Data items:
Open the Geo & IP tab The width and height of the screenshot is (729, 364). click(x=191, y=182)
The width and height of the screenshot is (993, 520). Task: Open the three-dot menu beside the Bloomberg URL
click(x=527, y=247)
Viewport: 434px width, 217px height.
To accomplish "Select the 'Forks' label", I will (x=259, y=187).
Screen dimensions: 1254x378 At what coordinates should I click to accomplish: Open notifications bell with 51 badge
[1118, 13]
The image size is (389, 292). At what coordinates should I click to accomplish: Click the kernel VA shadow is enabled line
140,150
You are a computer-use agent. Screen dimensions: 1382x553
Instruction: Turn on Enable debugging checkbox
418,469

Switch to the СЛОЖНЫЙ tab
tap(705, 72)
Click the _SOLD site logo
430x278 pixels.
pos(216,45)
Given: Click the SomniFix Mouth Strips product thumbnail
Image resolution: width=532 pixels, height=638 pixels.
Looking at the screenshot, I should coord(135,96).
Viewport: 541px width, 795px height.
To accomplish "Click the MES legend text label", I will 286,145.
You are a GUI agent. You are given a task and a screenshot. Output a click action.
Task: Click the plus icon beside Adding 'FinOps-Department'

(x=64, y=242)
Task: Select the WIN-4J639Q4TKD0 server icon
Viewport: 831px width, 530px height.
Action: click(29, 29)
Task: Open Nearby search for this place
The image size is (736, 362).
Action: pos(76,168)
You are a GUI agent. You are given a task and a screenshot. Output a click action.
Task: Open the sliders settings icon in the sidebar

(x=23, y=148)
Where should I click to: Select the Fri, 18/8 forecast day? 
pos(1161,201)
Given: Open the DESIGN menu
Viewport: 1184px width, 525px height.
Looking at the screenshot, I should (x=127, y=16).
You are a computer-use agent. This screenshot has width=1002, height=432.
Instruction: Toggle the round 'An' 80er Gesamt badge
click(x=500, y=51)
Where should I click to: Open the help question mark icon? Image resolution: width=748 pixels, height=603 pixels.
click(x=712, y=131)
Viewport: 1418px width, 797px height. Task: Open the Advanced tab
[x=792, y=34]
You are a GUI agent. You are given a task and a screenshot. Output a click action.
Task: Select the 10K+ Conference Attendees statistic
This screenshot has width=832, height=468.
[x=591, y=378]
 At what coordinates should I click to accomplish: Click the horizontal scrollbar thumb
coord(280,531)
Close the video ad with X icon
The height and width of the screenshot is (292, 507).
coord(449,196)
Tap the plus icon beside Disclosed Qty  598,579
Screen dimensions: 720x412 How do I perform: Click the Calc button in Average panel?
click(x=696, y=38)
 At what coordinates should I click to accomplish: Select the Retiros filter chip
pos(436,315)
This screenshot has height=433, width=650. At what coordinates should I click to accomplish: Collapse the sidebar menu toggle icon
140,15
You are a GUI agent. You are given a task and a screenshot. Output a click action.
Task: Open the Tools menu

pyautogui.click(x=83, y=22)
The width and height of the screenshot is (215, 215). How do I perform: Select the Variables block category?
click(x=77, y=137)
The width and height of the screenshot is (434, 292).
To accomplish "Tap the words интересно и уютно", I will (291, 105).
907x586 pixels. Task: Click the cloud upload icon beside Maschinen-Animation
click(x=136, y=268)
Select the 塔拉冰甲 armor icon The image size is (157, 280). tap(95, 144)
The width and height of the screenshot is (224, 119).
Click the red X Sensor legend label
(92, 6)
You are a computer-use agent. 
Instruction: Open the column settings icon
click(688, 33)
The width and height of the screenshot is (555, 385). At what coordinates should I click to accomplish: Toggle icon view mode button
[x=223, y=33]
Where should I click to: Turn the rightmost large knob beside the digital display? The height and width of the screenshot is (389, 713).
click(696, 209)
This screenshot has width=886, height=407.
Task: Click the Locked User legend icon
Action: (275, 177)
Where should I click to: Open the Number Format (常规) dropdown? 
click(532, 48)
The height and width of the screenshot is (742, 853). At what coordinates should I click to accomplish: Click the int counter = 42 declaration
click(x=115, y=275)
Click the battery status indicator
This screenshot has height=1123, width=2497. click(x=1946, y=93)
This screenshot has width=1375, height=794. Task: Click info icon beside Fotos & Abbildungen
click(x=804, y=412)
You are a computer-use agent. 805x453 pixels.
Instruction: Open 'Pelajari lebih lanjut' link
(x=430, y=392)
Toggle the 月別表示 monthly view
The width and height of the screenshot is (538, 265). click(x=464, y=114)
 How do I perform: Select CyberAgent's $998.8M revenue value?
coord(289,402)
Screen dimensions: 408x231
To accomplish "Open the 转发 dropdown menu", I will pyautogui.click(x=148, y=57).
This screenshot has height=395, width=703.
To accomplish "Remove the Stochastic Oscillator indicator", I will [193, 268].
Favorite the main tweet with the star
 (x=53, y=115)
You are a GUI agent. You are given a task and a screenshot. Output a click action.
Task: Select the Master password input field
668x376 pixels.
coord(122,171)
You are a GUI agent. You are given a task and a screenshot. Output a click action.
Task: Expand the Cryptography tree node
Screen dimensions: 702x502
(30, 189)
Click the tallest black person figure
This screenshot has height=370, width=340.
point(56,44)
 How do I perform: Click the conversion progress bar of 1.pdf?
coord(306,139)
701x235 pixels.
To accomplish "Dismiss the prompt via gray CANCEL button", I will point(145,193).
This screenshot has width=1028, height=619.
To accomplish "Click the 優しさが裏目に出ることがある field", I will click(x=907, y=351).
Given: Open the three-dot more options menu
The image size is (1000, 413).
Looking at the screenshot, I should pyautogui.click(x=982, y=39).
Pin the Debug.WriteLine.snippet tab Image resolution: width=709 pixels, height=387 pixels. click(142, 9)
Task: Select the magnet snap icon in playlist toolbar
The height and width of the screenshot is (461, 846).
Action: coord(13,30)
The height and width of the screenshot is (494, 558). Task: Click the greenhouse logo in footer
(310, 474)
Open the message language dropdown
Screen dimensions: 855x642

- Work order
Across the records above, return every line that contains the word "field".

- Answer area
Task: Select the Master password input field
To accomplish "Click the 優しさが裏目に出ることがある field", I will click(x=907, y=351).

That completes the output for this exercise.